--- Material for this exercise Enclosed Below ---

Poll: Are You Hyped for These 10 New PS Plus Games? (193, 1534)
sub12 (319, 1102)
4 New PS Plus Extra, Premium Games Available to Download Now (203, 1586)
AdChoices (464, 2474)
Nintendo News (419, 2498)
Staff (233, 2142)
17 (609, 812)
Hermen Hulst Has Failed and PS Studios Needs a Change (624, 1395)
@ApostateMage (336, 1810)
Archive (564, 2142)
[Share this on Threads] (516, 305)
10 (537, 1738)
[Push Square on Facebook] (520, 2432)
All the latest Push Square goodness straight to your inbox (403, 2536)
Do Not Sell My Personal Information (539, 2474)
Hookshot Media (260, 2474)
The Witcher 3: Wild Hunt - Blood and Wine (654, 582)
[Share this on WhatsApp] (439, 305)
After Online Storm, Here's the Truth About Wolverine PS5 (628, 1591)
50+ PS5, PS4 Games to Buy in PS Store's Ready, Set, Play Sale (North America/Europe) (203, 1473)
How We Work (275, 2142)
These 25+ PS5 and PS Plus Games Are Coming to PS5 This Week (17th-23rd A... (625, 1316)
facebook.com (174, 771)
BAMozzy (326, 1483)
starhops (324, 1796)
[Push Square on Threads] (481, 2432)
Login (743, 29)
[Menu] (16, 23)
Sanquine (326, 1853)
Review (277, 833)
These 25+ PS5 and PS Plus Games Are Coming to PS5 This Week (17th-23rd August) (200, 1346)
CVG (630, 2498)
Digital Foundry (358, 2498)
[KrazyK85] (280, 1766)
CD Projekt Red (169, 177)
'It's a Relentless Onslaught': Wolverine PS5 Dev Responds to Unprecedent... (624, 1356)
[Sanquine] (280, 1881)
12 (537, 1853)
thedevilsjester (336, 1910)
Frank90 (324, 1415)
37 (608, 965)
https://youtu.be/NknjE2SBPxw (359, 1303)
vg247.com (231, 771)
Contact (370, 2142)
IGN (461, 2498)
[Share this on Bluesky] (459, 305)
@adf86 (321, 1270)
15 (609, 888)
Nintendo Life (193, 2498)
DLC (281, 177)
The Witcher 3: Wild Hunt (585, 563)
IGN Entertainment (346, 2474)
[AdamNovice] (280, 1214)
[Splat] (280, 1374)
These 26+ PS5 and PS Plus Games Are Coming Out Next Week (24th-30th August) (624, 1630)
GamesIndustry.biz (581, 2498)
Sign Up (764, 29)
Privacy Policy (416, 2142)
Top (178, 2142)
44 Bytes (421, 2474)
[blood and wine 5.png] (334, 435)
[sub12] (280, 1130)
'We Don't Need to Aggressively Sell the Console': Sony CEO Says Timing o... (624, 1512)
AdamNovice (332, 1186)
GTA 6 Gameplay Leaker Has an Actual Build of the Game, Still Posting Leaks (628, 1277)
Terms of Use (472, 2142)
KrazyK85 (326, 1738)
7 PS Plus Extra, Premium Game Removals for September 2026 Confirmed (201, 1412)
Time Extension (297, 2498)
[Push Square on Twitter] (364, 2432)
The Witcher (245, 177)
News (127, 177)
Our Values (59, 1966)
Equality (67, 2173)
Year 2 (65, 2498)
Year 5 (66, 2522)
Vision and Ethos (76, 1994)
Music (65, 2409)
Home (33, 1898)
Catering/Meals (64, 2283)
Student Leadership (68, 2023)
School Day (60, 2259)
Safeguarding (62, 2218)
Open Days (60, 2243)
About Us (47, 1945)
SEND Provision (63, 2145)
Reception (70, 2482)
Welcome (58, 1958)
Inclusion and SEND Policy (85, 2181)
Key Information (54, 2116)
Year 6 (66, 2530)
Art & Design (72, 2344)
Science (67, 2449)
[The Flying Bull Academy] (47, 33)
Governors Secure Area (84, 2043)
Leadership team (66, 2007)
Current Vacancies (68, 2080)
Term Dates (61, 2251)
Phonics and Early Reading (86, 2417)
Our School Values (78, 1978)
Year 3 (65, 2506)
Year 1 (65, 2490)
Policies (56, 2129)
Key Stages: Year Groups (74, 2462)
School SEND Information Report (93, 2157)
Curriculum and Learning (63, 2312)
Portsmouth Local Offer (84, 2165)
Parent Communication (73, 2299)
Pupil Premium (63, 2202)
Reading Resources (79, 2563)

--- End of Enclosed Material for this exercise ---

The answer must consist of the lines from the one with "Key Stages: Year Groups (74, 2462)" through the final line of the entries above, exactly as they are, and nothing else.

- Answer box -
Key Stages: Year Groups (74, 2462)
School SEND Information Report (93, 2157)
Curriculum and Learning (63, 2312)
Portsmouth Local Offer (84, 2165)
Parent Communication (73, 2299)
Pupil Premium (63, 2202)
Reading Resources (79, 2563)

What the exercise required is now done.